## EXERCISE DESCRIPTION
Using the listing below, report each line holding the string "resolution".

## EXTRACTED MATERIAL
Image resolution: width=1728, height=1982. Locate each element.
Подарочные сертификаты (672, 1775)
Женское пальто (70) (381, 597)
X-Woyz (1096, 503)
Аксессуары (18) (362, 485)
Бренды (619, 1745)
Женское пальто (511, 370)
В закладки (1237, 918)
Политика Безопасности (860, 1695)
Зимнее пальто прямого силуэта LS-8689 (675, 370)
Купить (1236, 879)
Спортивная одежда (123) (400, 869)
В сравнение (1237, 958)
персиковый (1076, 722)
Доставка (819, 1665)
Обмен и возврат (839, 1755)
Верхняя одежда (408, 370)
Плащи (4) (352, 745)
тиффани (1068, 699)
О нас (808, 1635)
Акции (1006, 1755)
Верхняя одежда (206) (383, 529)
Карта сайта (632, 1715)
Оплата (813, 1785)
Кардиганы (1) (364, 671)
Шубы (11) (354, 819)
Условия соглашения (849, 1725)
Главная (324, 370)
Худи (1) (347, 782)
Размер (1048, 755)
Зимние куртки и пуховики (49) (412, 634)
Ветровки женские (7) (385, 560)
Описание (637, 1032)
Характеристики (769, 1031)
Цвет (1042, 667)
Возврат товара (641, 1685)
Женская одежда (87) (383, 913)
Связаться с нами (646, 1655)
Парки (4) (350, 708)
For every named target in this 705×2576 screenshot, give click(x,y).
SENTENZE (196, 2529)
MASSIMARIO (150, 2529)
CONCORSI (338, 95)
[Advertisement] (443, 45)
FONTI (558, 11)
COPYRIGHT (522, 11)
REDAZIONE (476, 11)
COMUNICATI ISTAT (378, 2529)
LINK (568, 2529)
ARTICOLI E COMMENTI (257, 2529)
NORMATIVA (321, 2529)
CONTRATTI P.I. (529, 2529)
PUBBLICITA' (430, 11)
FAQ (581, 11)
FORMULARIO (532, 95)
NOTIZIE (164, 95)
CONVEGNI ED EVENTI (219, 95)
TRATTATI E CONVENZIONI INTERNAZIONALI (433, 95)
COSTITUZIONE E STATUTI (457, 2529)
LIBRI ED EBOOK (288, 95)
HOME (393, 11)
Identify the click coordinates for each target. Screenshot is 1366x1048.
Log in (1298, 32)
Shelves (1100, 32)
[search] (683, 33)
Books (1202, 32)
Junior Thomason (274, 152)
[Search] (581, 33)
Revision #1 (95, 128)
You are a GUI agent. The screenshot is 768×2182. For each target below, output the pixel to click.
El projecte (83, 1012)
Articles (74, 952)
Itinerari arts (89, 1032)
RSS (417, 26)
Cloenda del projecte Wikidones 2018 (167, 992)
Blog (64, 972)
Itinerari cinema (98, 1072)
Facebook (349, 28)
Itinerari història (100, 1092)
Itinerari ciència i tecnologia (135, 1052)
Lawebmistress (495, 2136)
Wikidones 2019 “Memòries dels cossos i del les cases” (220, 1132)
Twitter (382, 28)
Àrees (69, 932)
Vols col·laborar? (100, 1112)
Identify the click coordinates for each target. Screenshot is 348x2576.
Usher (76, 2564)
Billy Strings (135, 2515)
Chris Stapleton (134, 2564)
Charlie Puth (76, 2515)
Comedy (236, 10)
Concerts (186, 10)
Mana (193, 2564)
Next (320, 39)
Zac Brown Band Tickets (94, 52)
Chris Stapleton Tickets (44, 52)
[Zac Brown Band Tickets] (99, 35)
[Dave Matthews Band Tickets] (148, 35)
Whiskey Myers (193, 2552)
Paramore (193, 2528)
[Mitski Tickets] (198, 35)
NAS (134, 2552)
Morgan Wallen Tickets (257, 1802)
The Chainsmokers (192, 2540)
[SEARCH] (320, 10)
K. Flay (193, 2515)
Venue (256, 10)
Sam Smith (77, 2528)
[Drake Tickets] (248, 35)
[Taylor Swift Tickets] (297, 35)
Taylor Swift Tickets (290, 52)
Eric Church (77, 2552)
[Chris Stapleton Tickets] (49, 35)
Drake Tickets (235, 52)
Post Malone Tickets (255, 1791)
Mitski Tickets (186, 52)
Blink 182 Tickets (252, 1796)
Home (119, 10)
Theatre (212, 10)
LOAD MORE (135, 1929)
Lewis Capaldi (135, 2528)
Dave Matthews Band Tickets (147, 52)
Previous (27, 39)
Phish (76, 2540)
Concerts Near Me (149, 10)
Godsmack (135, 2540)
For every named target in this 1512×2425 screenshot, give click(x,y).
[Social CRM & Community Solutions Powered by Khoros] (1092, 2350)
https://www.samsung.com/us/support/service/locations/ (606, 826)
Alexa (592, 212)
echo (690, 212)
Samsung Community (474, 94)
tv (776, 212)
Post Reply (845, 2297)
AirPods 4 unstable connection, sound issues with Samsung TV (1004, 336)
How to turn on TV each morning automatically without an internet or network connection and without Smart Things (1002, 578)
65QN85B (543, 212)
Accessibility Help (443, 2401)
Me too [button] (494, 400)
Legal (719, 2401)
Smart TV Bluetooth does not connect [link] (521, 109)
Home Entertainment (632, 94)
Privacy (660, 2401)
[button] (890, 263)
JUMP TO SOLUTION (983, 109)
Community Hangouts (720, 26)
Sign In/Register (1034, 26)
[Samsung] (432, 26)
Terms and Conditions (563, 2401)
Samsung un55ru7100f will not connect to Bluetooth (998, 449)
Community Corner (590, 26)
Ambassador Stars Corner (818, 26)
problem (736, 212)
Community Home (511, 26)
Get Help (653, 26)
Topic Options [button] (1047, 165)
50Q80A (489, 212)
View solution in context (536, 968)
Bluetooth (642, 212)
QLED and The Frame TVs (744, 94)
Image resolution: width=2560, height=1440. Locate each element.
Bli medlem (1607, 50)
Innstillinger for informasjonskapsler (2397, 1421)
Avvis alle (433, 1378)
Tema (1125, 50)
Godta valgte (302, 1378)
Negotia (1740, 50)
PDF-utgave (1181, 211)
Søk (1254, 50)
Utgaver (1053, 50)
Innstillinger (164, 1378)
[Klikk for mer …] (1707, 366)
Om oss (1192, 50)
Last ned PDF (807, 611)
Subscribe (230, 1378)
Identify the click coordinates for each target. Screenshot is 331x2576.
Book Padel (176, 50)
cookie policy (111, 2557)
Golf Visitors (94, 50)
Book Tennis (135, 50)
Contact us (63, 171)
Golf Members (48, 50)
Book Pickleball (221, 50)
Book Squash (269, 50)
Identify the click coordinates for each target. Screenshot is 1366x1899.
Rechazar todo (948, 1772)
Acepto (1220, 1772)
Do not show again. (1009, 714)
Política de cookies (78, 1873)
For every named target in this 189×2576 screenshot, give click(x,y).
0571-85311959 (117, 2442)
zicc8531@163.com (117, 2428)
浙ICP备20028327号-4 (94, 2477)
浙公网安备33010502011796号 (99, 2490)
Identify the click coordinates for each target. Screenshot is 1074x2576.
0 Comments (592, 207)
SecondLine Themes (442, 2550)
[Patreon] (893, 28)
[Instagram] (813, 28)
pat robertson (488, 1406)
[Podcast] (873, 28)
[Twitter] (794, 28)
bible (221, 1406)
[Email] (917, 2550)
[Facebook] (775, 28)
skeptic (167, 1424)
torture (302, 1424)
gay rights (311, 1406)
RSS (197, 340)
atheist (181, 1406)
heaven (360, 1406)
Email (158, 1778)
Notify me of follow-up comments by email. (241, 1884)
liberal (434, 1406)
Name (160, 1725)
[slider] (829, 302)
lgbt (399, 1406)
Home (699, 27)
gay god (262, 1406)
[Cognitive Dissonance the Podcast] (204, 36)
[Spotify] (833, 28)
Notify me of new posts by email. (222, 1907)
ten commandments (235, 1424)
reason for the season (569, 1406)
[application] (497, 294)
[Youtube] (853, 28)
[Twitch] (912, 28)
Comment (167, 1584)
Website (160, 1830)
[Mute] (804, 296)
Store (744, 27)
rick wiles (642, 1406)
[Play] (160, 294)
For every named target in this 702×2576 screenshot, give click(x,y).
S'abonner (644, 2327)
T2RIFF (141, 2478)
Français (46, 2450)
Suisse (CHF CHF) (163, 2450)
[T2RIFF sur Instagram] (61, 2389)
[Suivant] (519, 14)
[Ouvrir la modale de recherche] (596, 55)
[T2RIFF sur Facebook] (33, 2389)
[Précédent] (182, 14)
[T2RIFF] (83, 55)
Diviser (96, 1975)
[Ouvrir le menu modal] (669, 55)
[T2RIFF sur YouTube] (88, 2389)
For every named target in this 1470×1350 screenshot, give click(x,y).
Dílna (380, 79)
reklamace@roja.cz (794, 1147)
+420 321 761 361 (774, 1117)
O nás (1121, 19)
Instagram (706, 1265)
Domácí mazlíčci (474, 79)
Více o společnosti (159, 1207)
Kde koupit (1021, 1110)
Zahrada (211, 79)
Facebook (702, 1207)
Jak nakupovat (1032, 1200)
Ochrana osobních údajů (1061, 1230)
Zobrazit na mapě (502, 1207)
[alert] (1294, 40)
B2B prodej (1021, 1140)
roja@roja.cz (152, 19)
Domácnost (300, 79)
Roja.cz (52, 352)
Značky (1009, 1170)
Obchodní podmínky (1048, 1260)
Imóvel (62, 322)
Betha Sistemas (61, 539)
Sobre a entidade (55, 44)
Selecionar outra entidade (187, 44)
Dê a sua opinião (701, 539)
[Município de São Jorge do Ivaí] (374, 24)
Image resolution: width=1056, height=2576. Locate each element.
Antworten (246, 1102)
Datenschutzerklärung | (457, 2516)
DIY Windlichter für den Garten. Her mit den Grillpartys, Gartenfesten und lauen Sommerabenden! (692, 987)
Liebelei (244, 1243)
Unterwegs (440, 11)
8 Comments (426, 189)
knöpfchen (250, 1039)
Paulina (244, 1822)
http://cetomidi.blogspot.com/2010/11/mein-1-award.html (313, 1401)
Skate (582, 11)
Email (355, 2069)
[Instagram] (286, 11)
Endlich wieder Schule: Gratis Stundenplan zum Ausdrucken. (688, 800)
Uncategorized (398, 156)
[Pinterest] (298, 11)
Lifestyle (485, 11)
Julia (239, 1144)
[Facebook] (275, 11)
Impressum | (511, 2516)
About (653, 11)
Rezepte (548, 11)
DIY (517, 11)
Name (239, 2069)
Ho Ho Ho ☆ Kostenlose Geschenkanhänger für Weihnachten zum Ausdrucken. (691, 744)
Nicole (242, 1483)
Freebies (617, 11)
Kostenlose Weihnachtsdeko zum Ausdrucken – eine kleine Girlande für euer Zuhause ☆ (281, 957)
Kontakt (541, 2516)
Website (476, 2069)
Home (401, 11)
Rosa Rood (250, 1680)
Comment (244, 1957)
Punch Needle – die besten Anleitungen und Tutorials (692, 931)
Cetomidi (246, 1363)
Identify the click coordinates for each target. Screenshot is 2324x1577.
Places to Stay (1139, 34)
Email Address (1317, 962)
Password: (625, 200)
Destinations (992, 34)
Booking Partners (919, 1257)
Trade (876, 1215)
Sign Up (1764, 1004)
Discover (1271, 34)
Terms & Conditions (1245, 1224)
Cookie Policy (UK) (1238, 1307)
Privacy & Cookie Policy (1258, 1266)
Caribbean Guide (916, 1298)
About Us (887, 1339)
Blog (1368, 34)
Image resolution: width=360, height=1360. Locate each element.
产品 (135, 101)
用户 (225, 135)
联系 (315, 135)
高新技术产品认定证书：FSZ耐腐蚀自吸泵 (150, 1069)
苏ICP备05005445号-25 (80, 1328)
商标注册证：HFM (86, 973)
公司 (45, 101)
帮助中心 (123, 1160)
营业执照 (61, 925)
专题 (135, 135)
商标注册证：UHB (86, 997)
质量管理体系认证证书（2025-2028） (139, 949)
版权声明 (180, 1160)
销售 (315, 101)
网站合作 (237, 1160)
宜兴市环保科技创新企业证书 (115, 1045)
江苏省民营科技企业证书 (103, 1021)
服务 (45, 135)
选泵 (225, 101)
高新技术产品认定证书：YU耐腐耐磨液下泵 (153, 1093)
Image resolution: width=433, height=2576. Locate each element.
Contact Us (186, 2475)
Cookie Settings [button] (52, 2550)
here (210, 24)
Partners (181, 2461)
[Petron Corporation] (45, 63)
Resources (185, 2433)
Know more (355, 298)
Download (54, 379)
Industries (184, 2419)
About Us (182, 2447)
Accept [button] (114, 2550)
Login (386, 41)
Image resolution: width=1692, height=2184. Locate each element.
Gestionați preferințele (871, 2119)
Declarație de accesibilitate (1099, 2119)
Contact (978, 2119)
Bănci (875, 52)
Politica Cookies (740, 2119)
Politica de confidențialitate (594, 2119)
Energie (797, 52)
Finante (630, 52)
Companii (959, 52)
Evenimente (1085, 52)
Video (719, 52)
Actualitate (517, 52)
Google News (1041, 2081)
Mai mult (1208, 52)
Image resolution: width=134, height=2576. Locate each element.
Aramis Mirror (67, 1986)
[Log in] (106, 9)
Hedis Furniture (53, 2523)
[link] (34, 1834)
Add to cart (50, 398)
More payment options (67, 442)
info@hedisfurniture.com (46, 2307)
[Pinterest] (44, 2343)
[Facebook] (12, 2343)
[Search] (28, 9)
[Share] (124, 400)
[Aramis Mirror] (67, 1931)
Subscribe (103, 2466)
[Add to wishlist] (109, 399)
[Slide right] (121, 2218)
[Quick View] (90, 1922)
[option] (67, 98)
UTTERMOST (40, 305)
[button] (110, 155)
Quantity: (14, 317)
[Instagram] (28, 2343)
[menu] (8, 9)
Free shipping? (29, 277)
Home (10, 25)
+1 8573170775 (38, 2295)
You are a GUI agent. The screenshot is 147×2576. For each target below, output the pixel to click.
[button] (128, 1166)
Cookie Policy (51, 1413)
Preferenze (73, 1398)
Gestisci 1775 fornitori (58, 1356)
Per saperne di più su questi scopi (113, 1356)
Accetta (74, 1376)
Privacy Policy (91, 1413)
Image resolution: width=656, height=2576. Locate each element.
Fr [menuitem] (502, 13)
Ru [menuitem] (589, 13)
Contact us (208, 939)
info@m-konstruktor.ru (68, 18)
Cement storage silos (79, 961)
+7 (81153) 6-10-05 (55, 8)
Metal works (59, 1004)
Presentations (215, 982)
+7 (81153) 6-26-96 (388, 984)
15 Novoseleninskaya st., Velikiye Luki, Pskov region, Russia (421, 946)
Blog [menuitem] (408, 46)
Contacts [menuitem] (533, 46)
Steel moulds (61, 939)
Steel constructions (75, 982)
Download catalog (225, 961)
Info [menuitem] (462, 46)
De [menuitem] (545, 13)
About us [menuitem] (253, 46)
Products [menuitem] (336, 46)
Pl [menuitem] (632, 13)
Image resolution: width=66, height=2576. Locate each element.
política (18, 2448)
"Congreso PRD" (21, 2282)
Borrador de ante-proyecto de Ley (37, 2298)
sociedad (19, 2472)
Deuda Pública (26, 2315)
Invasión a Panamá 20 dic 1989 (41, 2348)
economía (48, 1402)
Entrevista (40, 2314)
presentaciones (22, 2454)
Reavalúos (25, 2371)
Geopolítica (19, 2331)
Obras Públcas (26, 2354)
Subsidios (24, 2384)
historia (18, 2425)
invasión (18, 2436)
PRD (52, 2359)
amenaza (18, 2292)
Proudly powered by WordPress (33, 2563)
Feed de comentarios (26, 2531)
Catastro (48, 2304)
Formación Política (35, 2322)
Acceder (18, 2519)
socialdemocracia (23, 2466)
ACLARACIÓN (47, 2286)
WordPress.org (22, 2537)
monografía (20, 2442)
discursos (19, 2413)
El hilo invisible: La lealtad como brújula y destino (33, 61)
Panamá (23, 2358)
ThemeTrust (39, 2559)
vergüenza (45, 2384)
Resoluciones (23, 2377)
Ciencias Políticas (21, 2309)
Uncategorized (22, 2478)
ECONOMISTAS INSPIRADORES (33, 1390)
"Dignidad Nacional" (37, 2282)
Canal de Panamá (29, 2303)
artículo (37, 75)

## OUTPUT FOR THIS TASK
Image resolution: width=1728, height=1982. Locate each element.
Image resolution: width=2560, height=1440. Locate each element.
Image resolution: width=1056, height=2576. Locate each element.
Image resolution: width=360, height=1360. Locate each element.
Image resolution: width=433, height=2576. Locate each element.
Image resolution: width=1692, height=2184. Locate each element.
Image resolution: width=134, height=2576. Locate each element.
Image resolution: width=656, height=2576. Locate each element.
Image resolution: width=66, height=2576. Locate each element.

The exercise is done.